By FTA, Special for USDR
In a wide ranging interview, Florida Insurance Commissioner Kevin McCarty recently discussed insurance related to “transportation network companies” (TNCs) such as Uber and Lyft. During the interview, he confirmed that gaps in insurance coverage for companies such as Uber exist and consumers should beware.
McCarty stated that the Legislature should look to regulate TNCs, “including coverage gaps and coverage amounts and types of coverage and the need for consumer outreach and education regarding these new transportation services, because I don’t think people are aware of the limitations that are on the coverage and it’s not the same if they were in a taxicab.” (9:40 mark of McCarty Interview Part 1)
The Florida Taxicab Association (FTA) has consistently pointed out the gaps in coverage to regulators and policy makers. “We are not against TNCs,” said Roger Chapin, an FTA Board Member and Mears Transportation Executive. “We just believe that instead of policy makers asking what can they do to accommodate Uber’s business plan, they should simply be asking what should they be doing to protect the traveling public and their constituents.”

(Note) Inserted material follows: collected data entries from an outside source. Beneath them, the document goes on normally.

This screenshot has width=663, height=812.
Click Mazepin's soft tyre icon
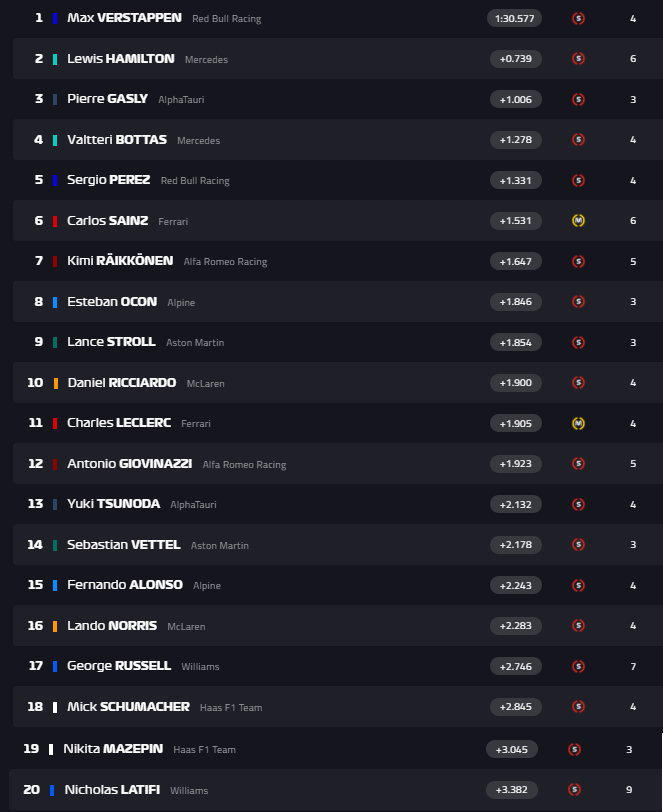[574, 749]
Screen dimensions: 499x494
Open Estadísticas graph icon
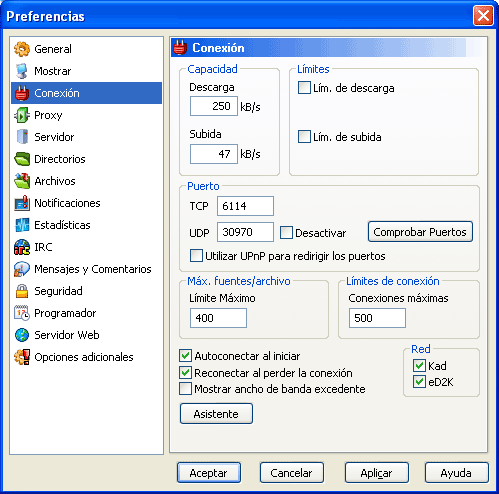tap(22, 225)
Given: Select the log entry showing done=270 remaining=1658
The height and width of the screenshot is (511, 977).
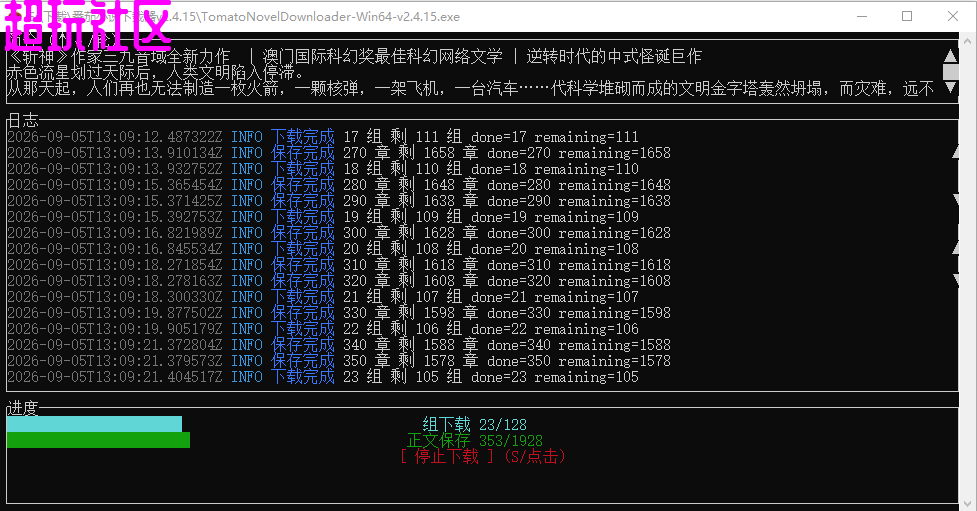Looking at the screenshot, I should tap(339, 153).
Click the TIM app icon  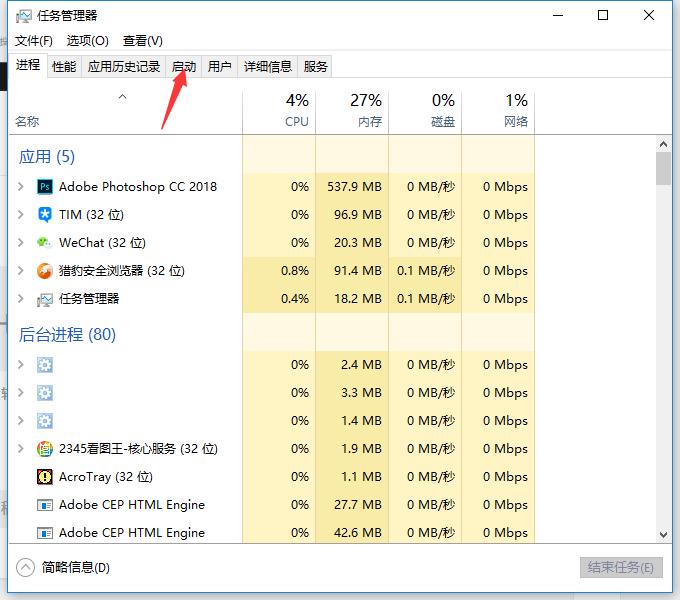pyautogui.click(x=45, y=215)
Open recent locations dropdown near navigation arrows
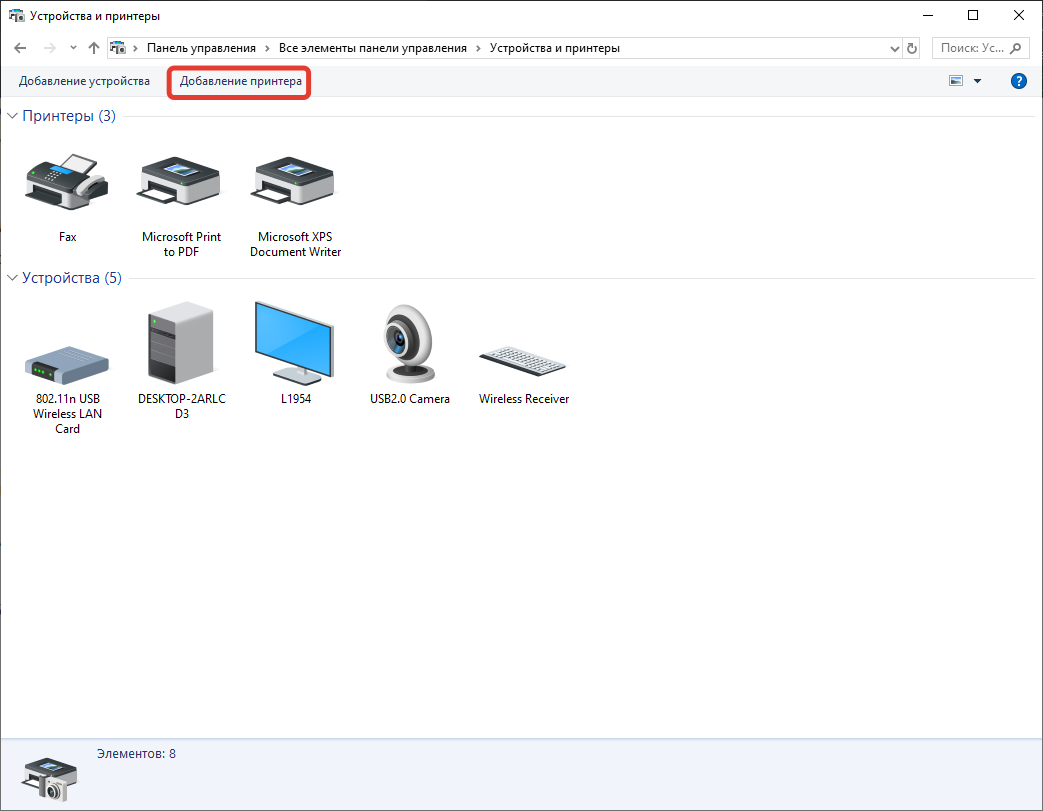 73,48
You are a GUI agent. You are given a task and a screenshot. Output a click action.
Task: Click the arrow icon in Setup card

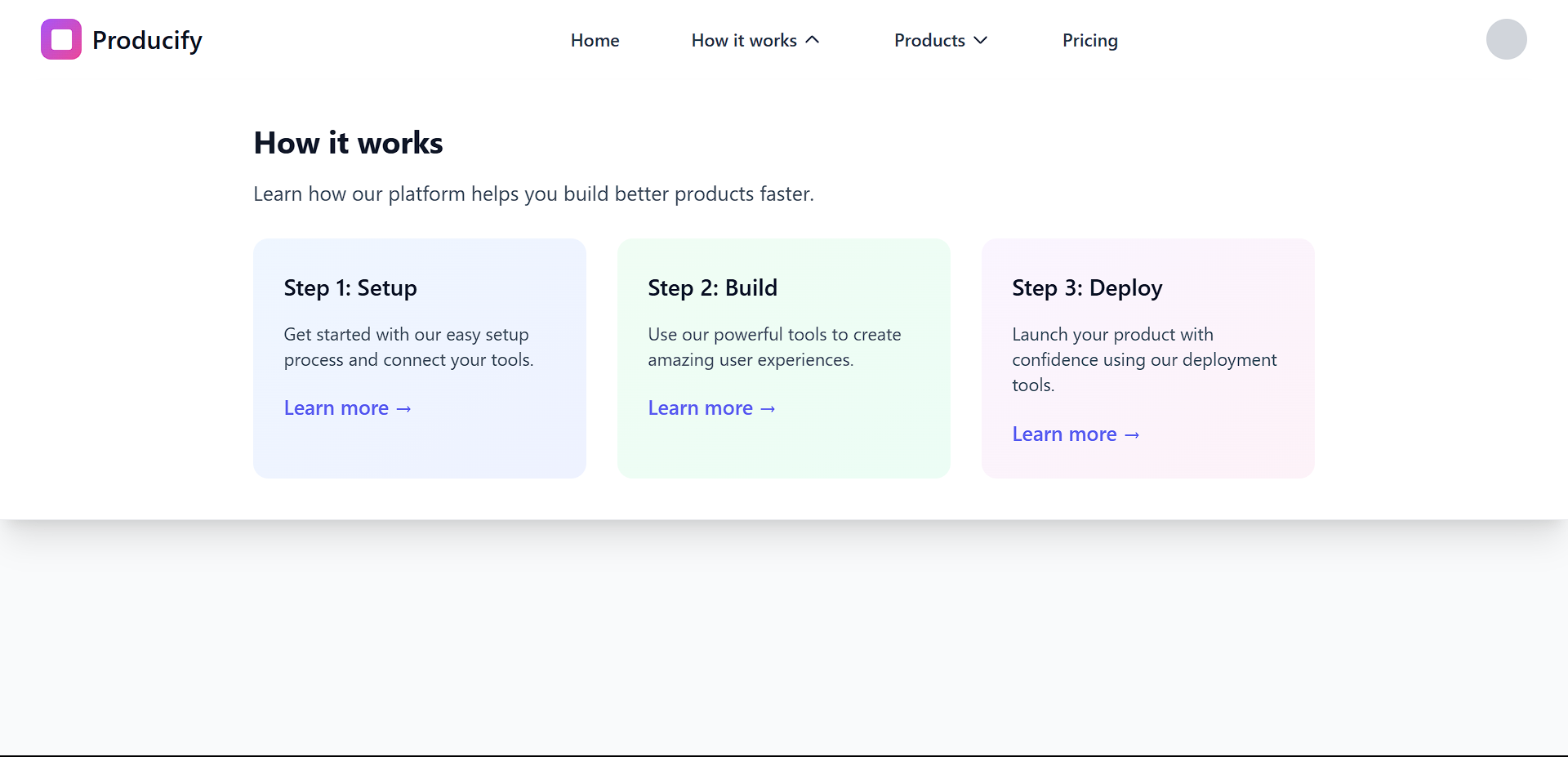click(403, 409)
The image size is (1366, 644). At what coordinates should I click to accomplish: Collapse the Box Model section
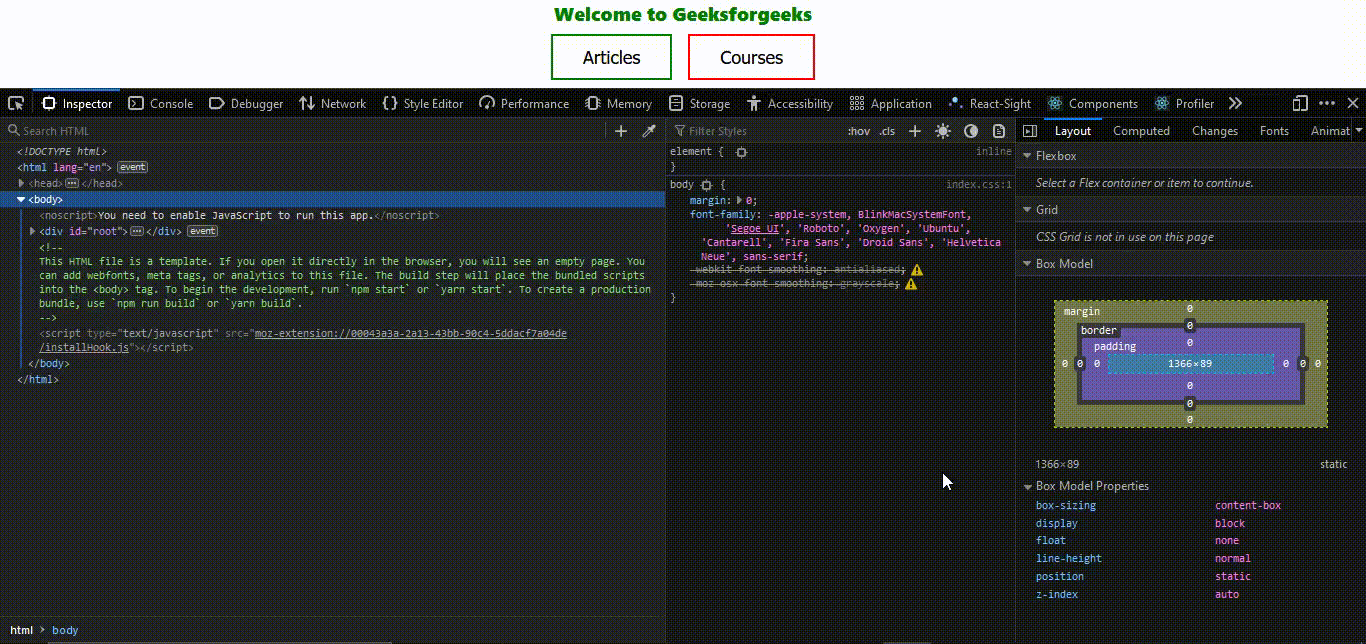click(1027, 264)
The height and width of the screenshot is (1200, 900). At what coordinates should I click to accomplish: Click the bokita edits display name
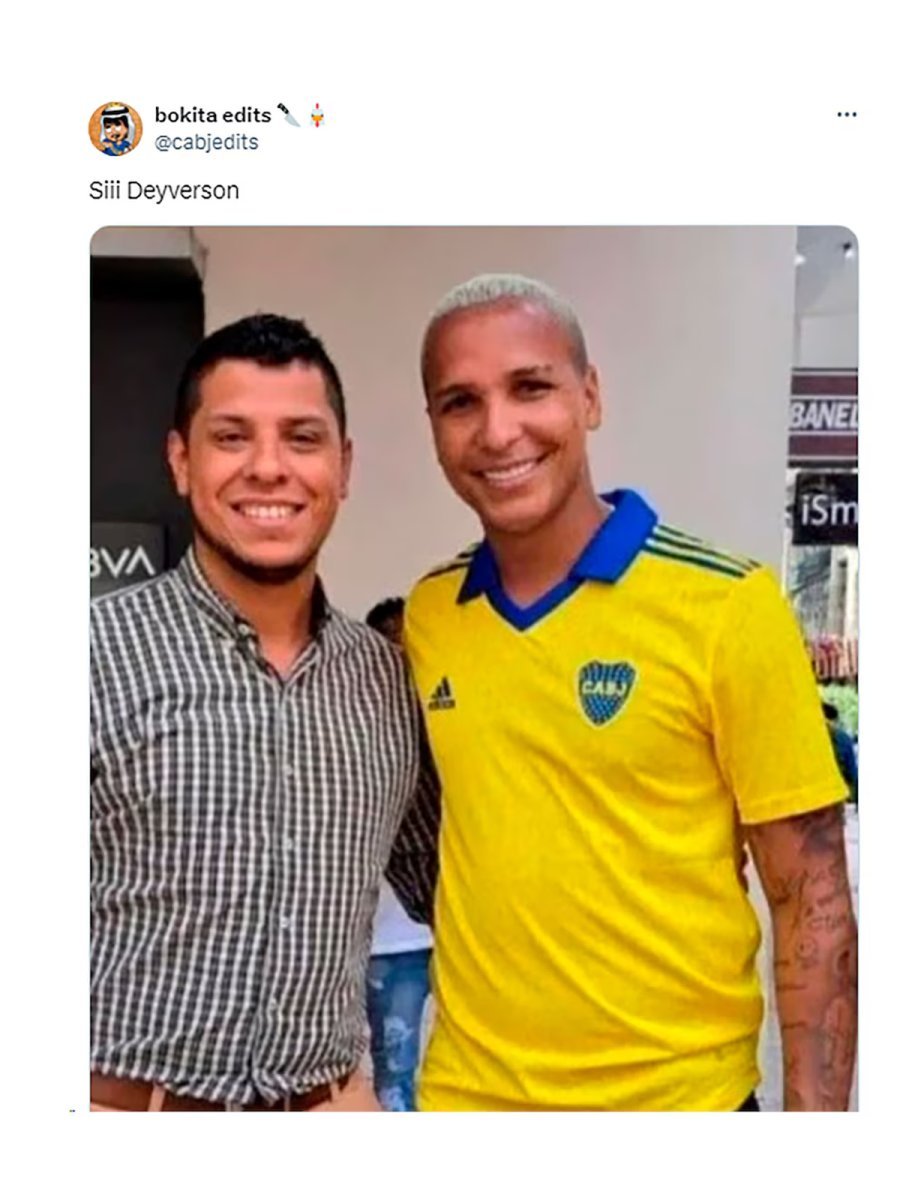[212, 115]
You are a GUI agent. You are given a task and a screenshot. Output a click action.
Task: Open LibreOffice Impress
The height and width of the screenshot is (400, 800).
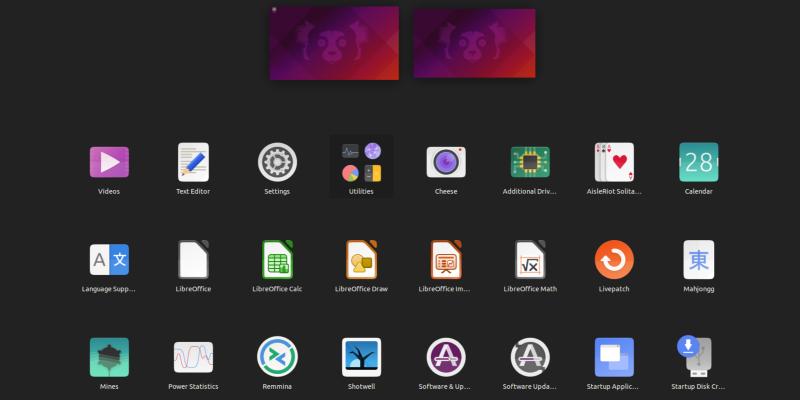click(446, 260)
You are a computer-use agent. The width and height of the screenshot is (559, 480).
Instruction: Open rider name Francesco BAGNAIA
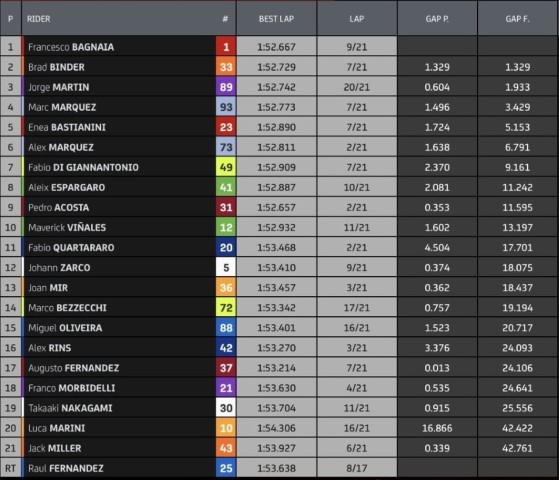coord(71,47)
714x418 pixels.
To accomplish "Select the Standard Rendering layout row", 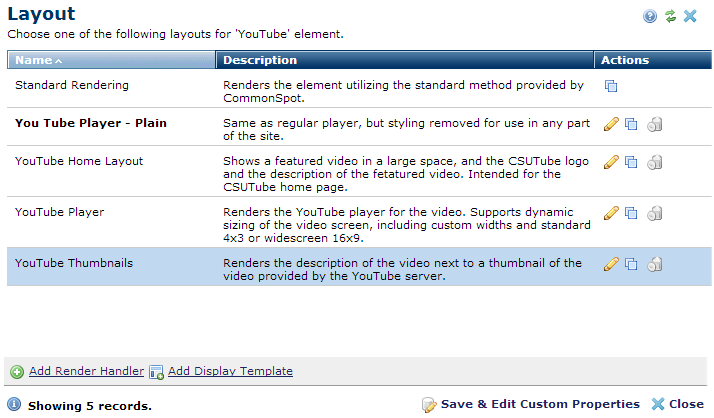I will pyautogui.click(x=72, y=86).
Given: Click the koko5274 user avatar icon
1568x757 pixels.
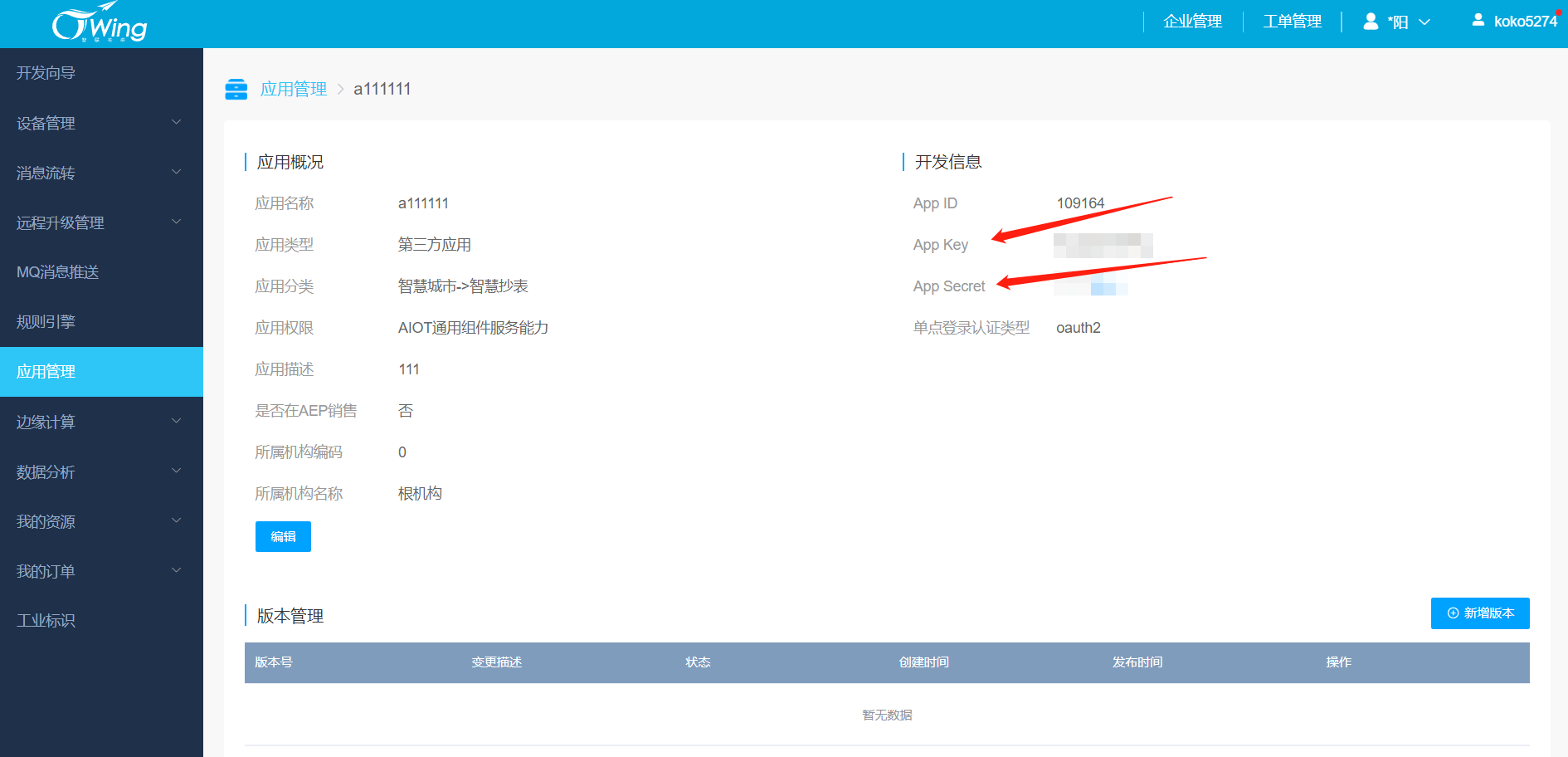Looking at the screenshot, I should pos(1478,21).
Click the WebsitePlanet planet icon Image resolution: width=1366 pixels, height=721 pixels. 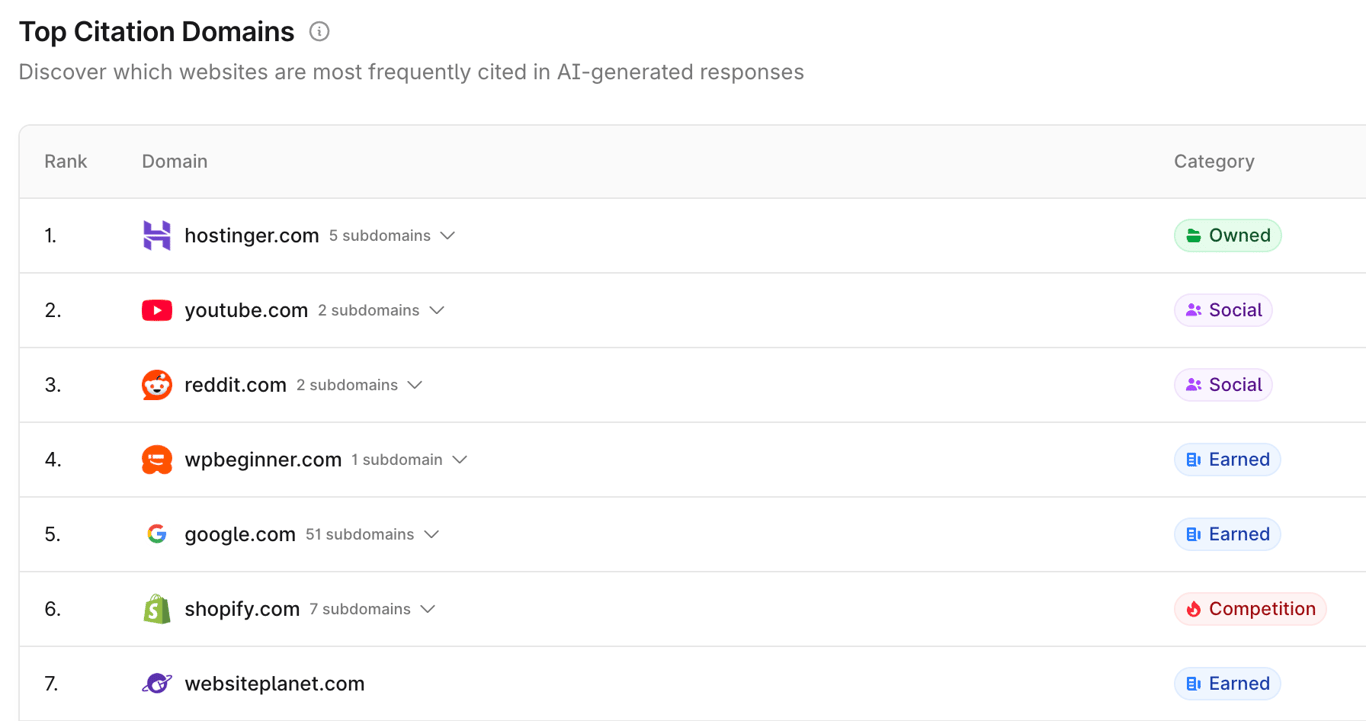tap(156, 683)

The FTA believes all drivers whether they are individuals, taxi or Uber drivers should have coverage 24/7, not coverage that has gaps. “We don’t care if that insurance is provided by AllState or Uber, is commercial or hybrid”, said Louie Minardi, President of the FTA and Tampa Yellow Cab owner. “But is should be comprehensive and provide coverage at all times regardless of how the vehicle is being used, not some scam coverage with as many holes as a steel sieve.”
In Florida taxis are required to have “commercial” insurance that exists 24/7 regardless of whether the taxi is on duty, off duty, driver is using the taxi for personal use, whether the meter is on or off or if the rider pays through an app or pays cash. Uber on the other hand has many gaps in insurance coverage, including but not limited to:
- Anytime an individual signs up to driver for Uber and does not inform their personal carrier (insurance fraud). Coverage is compromised and could be cancelled retroactively in the event of a personal accident;
- When a driver has the app on, but has not accepted a fare. Uber has claimed in the past that is “personal” use. Insurance carriers have called that “commercial” activity, nullifying coverage in the event of an accident;
- If an Uber driver violates the terms of conditions of their contract, Uber can deny a claim and personal coverage is also denied due to commercial use;
- If an Uber driver accepts cash or encourages passengers to call them direct, basically going “off the app” as has been reported as a frequent practice for Uber drivers, then there is ZERO coverage;
- If UberX is banned at an airport, but the UberX driver and passenger collude to avoid paying the commercial lane fee as has been discussed frequently on Uber driver forums, then no coverage exists;
- If an Uber driver has not obtained the necessary permits, Uber could deny coverage and certainly personal carriers would deny any claim for commercial activity;
- If an Uber driver lies on their application or a driver allows another driver to use their account;
- Using a different car than the one listed on your Uber account.
“The passenger is at risk, but so is the driver,” said Chapin. “The uber model of ‘sharing’ a driver’s personal insurance to accommodate their commercial business plan means essentially every UberX driver in Florida is committing insurance fraud. At some point the music is going to stop and it’s going to be the driver, the passenger or some third party that is left without a chair and facing serious liability issues.”